Document ->
☆ ☆ ☆ ☆ ☆ ☆ ☆

Write Better Sales Emails with the Right CRM

Kristen Traynor
Underground Creative
5 min readFeb 12, 2018

Customer Relationship Management (CRM) systems have long been loved by marketing professionals who use them in conjunction with marketing tools to optimize the success of their campaigns. However they can be just as powerful (if not, more so) if used by your sales team to write better sales emails.

CRMs are software systems that store prospect and customer information — things like name, company, email address, phone number, and any other information that you might want to refer back to. These systems also help you to track interactions with your contacts, including emails, phone calls, voicemails, and meetings.

And, if integrated with your Content Management System (CMS), a CRM can also be used to track website visits (including what pages a prospect viewed and for how long) and they can even help serve up “smart” content to a prospect based on his or her interests.

☆ ☆ ☆ ☆ ☆ ☆ ☆

Record extracts ->
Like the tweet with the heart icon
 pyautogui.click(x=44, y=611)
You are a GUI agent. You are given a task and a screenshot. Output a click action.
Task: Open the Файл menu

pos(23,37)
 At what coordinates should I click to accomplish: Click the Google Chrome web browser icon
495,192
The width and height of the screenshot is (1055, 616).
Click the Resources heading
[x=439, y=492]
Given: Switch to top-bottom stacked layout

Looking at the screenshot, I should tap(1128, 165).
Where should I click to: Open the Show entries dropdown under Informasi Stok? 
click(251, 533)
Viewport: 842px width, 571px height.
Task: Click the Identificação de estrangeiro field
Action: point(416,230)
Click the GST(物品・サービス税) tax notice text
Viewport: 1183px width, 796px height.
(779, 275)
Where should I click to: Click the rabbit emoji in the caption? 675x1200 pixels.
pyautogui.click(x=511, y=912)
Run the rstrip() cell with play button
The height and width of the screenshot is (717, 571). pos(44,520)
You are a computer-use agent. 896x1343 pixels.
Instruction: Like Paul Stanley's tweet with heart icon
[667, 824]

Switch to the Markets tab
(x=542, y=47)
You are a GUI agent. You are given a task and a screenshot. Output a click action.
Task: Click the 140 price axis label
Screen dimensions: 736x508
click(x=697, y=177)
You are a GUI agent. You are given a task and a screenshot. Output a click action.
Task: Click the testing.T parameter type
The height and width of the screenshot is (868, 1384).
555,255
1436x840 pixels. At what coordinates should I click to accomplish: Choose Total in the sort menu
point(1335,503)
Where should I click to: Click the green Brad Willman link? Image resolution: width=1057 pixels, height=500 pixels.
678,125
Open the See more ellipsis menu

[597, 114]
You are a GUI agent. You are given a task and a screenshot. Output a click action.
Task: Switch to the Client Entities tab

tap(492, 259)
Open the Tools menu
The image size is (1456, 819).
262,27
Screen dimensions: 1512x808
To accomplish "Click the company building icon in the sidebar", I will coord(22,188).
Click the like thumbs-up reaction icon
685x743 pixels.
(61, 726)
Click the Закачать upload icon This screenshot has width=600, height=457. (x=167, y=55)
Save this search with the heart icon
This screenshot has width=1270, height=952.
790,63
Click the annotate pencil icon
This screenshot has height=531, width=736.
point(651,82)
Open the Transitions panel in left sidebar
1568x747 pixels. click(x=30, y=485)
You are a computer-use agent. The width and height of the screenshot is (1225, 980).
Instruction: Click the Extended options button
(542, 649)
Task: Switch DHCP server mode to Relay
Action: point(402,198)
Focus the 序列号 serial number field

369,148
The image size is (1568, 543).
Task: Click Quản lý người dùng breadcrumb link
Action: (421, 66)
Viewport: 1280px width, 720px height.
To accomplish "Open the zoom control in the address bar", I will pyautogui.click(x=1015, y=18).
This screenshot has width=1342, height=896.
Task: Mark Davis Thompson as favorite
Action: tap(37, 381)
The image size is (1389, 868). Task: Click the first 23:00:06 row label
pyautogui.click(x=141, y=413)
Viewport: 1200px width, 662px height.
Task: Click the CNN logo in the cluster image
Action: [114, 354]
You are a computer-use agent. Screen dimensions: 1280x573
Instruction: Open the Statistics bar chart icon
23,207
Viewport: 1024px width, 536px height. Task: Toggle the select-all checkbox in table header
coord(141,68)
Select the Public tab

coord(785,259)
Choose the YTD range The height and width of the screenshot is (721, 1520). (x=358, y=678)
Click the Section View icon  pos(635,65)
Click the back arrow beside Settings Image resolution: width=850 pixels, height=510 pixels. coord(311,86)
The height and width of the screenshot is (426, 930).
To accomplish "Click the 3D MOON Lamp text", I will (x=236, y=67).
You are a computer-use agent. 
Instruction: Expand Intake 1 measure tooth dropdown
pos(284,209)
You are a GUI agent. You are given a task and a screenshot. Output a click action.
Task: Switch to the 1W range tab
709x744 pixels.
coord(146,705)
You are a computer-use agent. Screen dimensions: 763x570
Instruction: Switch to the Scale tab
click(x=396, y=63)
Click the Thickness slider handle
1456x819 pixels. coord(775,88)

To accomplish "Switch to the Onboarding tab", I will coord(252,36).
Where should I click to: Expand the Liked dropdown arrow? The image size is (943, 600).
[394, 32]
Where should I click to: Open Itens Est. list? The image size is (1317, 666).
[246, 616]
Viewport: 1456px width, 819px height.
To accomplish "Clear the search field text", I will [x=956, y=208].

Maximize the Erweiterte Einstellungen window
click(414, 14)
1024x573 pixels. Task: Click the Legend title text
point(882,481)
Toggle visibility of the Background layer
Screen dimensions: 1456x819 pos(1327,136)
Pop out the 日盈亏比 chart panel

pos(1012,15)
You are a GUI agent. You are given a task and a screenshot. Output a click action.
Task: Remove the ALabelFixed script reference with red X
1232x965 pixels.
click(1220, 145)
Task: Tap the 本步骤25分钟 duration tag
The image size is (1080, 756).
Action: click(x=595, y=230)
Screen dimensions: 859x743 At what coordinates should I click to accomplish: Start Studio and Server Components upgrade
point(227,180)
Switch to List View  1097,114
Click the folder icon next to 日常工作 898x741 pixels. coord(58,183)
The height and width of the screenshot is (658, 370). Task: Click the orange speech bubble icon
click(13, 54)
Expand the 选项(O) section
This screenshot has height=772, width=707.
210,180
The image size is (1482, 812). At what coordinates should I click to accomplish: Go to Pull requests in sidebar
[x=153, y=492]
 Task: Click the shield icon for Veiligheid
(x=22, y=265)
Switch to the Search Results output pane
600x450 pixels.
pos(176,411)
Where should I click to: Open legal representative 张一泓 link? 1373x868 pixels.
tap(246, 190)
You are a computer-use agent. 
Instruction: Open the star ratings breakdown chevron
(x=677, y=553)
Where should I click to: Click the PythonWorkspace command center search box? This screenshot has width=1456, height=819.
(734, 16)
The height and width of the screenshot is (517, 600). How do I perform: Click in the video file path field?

☆ ☆ ☆ ☆ ☆ ☆ ☆

Given request 1 ->
What kinds of interactions with contacts does the CRM article say these systems help track?
Given request 2 ->
Reproduce word for word everything in the CRM article from "Write Better Sales Emails with" down to "better sales emails.".
The records have no connection to the CRM article.

Task response 1 ->
Emails, phone calls, voicemails, and meetings.

Task response 2 ->
Write Better Sales Emails with the Right CRM

Kristen Traynor
Underground Creative
5 min readFeb 12, 2018

Customer Relationship Management (CRM) systems have long been loved by marketing professionals who use them in conjunction with marketing tools to optimize the success of their campaigns. However they can be just as powerful (if not, more so) if used by your sales team to write better sales emails.